**The task**
Transcribe the complete listing exactly.

**Excerpted records**
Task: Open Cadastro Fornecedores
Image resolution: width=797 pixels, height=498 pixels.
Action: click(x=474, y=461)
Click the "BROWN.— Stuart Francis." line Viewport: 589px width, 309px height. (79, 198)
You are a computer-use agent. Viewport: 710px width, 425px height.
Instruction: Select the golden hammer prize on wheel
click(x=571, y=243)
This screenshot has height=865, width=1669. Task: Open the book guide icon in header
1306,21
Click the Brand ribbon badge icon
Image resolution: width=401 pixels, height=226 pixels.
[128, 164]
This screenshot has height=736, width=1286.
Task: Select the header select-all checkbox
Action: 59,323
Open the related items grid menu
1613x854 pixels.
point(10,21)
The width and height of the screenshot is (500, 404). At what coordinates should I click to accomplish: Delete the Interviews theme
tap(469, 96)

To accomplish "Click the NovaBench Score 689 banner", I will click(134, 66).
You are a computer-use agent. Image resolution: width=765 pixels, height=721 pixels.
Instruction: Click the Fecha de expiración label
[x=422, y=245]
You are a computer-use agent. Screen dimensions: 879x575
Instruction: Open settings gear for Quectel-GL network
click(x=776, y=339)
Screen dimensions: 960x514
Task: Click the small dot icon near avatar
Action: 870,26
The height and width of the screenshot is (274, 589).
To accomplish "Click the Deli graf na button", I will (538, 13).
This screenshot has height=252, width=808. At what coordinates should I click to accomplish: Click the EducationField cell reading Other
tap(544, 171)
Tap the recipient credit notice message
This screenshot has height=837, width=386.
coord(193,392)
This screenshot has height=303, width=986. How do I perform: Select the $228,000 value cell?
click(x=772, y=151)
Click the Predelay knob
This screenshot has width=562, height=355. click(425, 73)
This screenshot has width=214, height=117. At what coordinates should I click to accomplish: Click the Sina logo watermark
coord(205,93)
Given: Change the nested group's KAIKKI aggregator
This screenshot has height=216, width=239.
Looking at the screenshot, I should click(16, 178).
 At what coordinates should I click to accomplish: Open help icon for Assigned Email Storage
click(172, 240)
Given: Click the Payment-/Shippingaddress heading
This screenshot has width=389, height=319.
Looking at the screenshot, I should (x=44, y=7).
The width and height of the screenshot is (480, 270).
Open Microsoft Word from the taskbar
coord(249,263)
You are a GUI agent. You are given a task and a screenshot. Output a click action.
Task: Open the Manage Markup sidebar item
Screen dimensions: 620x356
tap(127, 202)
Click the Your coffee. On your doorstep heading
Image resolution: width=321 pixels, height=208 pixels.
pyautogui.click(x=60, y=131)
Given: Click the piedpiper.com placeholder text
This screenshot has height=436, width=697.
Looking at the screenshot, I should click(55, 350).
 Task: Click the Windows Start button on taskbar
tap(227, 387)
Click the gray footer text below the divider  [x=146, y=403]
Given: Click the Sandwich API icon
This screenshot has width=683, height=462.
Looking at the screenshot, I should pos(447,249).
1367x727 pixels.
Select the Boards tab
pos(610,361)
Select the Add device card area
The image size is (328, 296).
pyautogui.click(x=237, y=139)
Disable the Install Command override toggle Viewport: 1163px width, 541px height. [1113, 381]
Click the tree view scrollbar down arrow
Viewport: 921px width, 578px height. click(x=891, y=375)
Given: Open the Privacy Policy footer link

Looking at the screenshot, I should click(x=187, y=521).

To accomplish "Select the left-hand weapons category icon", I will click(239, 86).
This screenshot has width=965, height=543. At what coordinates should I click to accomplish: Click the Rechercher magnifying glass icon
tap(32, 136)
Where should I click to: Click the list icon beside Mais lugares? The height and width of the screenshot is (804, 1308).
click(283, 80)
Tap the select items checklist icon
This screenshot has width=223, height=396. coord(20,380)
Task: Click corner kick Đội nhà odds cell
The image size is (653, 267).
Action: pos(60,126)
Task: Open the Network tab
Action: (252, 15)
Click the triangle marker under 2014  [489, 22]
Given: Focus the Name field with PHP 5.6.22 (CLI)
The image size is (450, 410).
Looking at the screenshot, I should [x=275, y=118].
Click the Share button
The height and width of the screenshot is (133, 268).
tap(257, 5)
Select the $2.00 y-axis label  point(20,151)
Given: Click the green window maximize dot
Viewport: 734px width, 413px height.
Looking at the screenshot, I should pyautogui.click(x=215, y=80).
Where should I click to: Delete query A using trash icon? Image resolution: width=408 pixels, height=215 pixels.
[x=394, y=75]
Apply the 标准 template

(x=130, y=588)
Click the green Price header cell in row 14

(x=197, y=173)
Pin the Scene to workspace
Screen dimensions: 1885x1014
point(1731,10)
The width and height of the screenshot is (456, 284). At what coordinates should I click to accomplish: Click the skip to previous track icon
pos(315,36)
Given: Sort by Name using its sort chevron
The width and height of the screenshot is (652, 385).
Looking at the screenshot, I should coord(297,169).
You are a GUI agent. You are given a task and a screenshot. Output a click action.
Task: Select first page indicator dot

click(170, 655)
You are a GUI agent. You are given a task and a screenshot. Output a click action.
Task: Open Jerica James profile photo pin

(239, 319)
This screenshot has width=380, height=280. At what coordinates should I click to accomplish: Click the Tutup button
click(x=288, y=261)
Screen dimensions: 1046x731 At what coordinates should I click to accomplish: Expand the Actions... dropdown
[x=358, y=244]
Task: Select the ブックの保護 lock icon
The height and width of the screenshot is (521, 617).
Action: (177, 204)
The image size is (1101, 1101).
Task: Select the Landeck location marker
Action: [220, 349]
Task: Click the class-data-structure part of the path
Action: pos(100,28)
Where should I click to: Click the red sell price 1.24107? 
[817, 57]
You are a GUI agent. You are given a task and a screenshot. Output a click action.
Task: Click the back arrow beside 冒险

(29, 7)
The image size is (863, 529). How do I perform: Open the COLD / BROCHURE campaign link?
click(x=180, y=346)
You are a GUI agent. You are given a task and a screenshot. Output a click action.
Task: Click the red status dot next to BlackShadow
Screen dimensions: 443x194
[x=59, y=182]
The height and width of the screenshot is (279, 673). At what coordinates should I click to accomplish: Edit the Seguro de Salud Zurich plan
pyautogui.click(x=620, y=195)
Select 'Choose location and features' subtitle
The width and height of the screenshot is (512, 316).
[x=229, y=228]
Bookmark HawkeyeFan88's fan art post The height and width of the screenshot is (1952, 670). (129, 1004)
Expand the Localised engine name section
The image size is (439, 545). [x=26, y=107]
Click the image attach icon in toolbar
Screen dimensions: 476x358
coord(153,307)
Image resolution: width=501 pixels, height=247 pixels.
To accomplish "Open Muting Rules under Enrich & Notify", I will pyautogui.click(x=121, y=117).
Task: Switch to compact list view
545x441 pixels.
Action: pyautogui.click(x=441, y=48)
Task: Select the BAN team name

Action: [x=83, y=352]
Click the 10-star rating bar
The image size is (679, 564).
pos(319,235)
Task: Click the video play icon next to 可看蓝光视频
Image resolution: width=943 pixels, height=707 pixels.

**Answer area**
Task: Open Cadastro Fornecedores
Image resolution: width=797 pixels, height=498 pixels.
Action: click(x=474, y=461)
Click the "BROWN.— Stuart Francis." line Viewport: 589px width, 309px height. (79, 198)
You are a computer-use agent. Viewport: 710px width, 425px height.
Instruction: Select the golden hammer prize on wheel
click(x=571, y=243)
This screenshot has height=865, width=1669. Task: Open the book guide icon in header
1306,21
Click the Brand ribbon badge icon
Image resolution: width=401 pixels, height=226 pixels.
[128, 164]
This screenshot has height=736, width=1286.
Task: Select the header select-all checkbox
Action: 59,323
Open the related items grid menu
1613x854 pixels.
point(10,21)
The width and height of the screenshot is (500, 404). At what coordinates should I click to accomplish: Delete the Interviews theme
tap(469, 96)

To accomplish "Click the NovaBench Score 689 banner", I will click(134, 66).
You are a computer-use agent. Image resolution: width=765 pixels, height=721 pixels.
Instruction: Click the Fecha de expiración label
[x=422, y=245]
You are a computer-use agent. Screen dimensions: 879x575
Instruction: Open settings gear for Quectel-GL network
click(x=776, y=339)
Screen dimensions: 960x514
Task: Click the small dot icon near avatar
Action: 870,26
The height and width of the screenshot is (274, 589).
To accomplish "Click the Deli graf na button", I will (538, 13).
This screenshot has height=252, width=808. At what coordinates should I click to accomplish: Click the EducationField cell reading Other
tap(544, 171)
Tap the recipient credit notice message
This screenshot has height=837, width=386.
coord(193,392)
This screenshot has height=303, width=986. How do I perform: Select the $228,000 value cell?
click(x=772, y=151)
Click the Predelay knob
This screenshot has width=562, height=355. click(425, 73)
This screenshot has width=214, height=117. At what coordinates should I click to accomplish: Click the Sina logo watermark
coord(205,93)
Given: Change the nested group's KAIKKI aggregator
This screenshot has height=216, width=239.
Looking at the screenshot, I should click(16, 178).
 At what coordinates should I click to accomplish: Open help icon for Assigned Email Storage
click(172, 240)
Given: Click the Payment-/Shippingaddress heading
This screenshot has width=389, height=319.
Looking at the screenshot, I should (x=44, y=7).
The width and height of the screenshot is (480, 270).
Open Microsoft Word from the taskbar
coord(249,263)
You are a GUI agent. You are given a task and a screenshot. Output a click action.
Task: Open the Manage Markup sidebar item
Screen dimensions: 620x356
tap(127, 202)
Click the Your coffee. On your doorstep heading
Image resolution: width=321 pixels, height=208 pixels.
pyautogui.click(x=60, y=131)
Given: Click the piedpiper.com placeholder text
This screenshot has height=436, width=697.
Looking at the screenshot, I should click(55, 350).
 Task: Click the Windows Start button on taskbar
tap(227, 387)
Click the gray footer text below the divider  [x=146, y=403]
Given: Click the Sandwich API icon
This screenshot has width=683, height=462.
Looking at the screenshot, I should pos(447,249).
1367x727 pixels.
Select the Boards tab
pos(610,361)
Select the Add device card area
The image size is (328, 296).
pyautogui.click(x=237, y=139)
Disable the Install Command override toggle Viewport: 1163px width, 541px height. [1113, 381]
Click the tree view scrollbar down arrow
Viewport: 921px width, 578px height. click(x=891, y=375)
Given: Open the Privacy Policy footer link

Looking at the screenshot, I should click(x=187, y=521).

To accomplish "Select the left-hand weapons category icon", I will click(239, 86).
This screenshot has width=965, height=543. At what coordinates should I click to accomplish: Click the Rechercher magnifying glass icon
tap(32, 136)
Where should I click to: Click the list icon beside Mais lugares? The height and width of the screenshot is (804, 1308).
click(283, 80)
Tap the select items checklist icon
This screenshot has width=223, height=396. coord(20,380)
Task: Click corner kick Đội nhà odds cell
The image size is (653, 267).
Action: pos(60,126)
Task: Open the Network tab
Action: (252, 15)
Click the triangle marker under 2014  [489, 22]
Given: Focus the Name field with PHP 5.6.22 (CLI)
The image size is (450, 410).
Looking at the screenshot, I should [x=275, y=118].
Click the Share button
The height and width of the screenshot is (133, 268).
tap(257, 5)
Select the $2.00 y-axis label  point(20,151)
Given: Click the green window maximize dot
Viewport: 734px width, 413px height.
Looking at the screenshot, I should pyautogui.click(x=215, y=80).
Where should I click to: Delete query A using trash icon? Image resolution: width=408 pixels, height=215 pixels.
[x=394, y=75]
Apply the 标准 template

(x=130, y=588)
Click the green Price header cell in row 14

(x=197, y=173)
Pin the Scene to workspace
Screen dimensions: 1885x1014
point(1731,10)
The width and height of the screenshot is (456, 284). At what coordinates should I click to accomplish: Click the skip to previous track icon
pos(315,36)
Given: Sort by Name using its sort chevron
The width and height of the screenshot is (652, 385).
Looking at the screenshot, I should coord(297,169).
You are a GUI agent. You are given a task and a screenshot. Output a click action.
Task: Select first page indicator dot

click(170, 655)
You are a GUI agent. You are given a task and a screenshot. Output a click action.
Task: Open Jerica James profile photo pin

(239, 319)
This screenshot has width=380, height=280. At what coordinates should I click to accomplish: Click the Tutup button
click(x=288, y=261)
Screen dimensions: 1046x731 At what coordinates should I click to accomplish: Expand the Actions... dropdown
[x=358, y=244]
Task: Select the ブックの保護 lock icon
The height and width of the screenshot is (521, 617).
Action: (177, 204)
The image size is (1101, 1101).
Task: Select the Landeck location marker
Action: [220, 349]
Task: Click the class-data-structure part of the path
Action: pos(100,28)
Where should I click to: Click the red sell price 1.24107? 
[817, 57]
You are a GUI agent. You are given a task and a screenshot. Output a click action.
Task: Click the back arrow beside 冒险

(29, 7)
The image size is (863, 529). How do I perform: Open the COLD / BROCHURE campaign link?
click(x=180, y=346)
You are a GUI agent. You are given a task and a screenshot. Output a click action.
Task: Click the red status dot next to BlackShadow
Screen dimensions: 443x194
[x=59, y=182]
The height and width of the screenshot is (279, 673). At what coordinates should I click to accomplish: Edit the Seguro de Salud Zurich plan
pyautogui.click(x=620, y=195)
Select 'Choose location and features' subtitle
The width and height of the screenshot is (512, 316).
[x=229, y=228]
Bookmark HawkeyeFan88's fan art post The height and width of the screenshot is (1952, 670). (129, 1004)
Expand the Localised engine name section
The image size is (439, 545). [x=26, y=107]
Click the image attach icon in toolbar
Screen dimensions: 476x358
coord(153,307)
Image resolution: width=501 pixels, height=247 pixels.
To accomplish "Open Muting Rules under Enrich & Notify", I will pyautogui.click(x=121, y=117).
Task: Switch to compact list view
545x441 pixels.
Action: pyautogui.click(x=441, y=48)
Task: Select the BAN team name

Action: [x=83, y=352]
Click the 10-star rating bar
The image size is (679, 564).
pos(319,235)
Task: Click the video play icon next to 可看蓝光视频
Image resolution: width=943 pixels, height=707 pixels.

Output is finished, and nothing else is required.